*** Opening of ENTRIES SHOWN ***
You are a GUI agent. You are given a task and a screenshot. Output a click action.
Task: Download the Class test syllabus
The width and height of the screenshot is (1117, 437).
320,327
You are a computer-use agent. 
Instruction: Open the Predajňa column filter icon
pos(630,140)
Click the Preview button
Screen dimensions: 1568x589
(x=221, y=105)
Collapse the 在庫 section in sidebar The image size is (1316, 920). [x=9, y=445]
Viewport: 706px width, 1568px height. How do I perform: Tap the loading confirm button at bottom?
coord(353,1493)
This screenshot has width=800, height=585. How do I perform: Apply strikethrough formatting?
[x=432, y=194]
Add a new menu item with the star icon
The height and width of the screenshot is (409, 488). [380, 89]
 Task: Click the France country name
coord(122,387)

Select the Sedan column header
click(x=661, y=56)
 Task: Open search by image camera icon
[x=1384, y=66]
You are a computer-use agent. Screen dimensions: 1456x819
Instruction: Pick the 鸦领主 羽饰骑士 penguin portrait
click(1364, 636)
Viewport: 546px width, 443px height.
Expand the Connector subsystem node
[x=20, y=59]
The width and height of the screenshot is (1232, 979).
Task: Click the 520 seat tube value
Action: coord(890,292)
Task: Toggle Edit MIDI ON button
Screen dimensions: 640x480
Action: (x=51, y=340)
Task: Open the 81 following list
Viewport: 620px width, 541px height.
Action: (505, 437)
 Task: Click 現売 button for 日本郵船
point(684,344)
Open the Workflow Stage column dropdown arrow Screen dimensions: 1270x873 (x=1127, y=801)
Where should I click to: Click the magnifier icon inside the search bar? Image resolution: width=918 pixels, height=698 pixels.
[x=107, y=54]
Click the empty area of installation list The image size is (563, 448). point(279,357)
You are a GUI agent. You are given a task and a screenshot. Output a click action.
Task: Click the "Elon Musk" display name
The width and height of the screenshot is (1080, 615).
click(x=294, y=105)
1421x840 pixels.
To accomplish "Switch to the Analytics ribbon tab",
*** Close of ENTRIES SHOWN ***
# TASK TO CARRY OUT
Once you have read the entries, write them out again without altering a single character.

# TASK RESULT
You are a GUI agent. You are given a task and a screenshot. Output a click action.
Task: Download the Class test syllabus
The width and height of the screenshot is (1117, 437).
320,327
You are a computer-use agent. 
Instruction: Open the Predajňa column filter icon
pos(630,140)
Click the Preview button
Screen dimensions: 1568x589
(x=221, y=105)
Collapse the 在庫 section in sidebar The image size is (1316, 920). [x=9, y=445]
Viewport: 706px width, 1568px height. How do I perform: Tap the loading confirm button at bottom?
coord(353,1493)
This screenshot has width=800, height=585. How do I perform: Apply strikethrough formatting?
[x=432, y=194]
Add a new menu item with the star icon
The height and width of the screenshot is (409, 488). [380, 89]
 Task: Click the France country name
coord(122,387)

Select the Sedan column header
click(x=661, y=56)
 Task: Open search by image camera icon
[x=1384, y=66]
You are a computer-use agent. Screen dimensions: 1456x819
Instruction: Pick the 鸦领主 羽饰骑士 penguin portrait
click(1364, 636)
Viewport: 546px width, 443px height.
Expand the Connector subsystem node
[x=20, y=59]
The width and height of the screenshot is (1232, 979).
Task: Click the 520 seat tube value
Action: coord(890,292)
Task: Toggle Edit MIDI ON button
Screen dimensions: 640x480
Action: (x=51, y=340)
Task: Open the 81 following list
Viewport: 620px width, 541px height.
Action: (505, 437)
 Task: Click 現売 button for 日本郵船
point(684,344)
Open the Workflow Stage column dropdown arrow Screen dimensions: 1270x873 (x=1127, y=801)
Where should I click to: Click the magnifier icon inside the search bar? Image resolution: width=918 pixels, height=698 pixels.
[x=107, y=54]
Click the empty area of installation list The image size is (563, 448). point(279,357)
You are a GUI agent. You are given a task and a screenshot. Output a click action.
Task: Click the "Elon Musk" display name
The width and height of the screenshot is (1080, 615).
click(x=294, y=105)
1421x840 pixels.
To accomplish "Switch to the Analytics ribbon tab",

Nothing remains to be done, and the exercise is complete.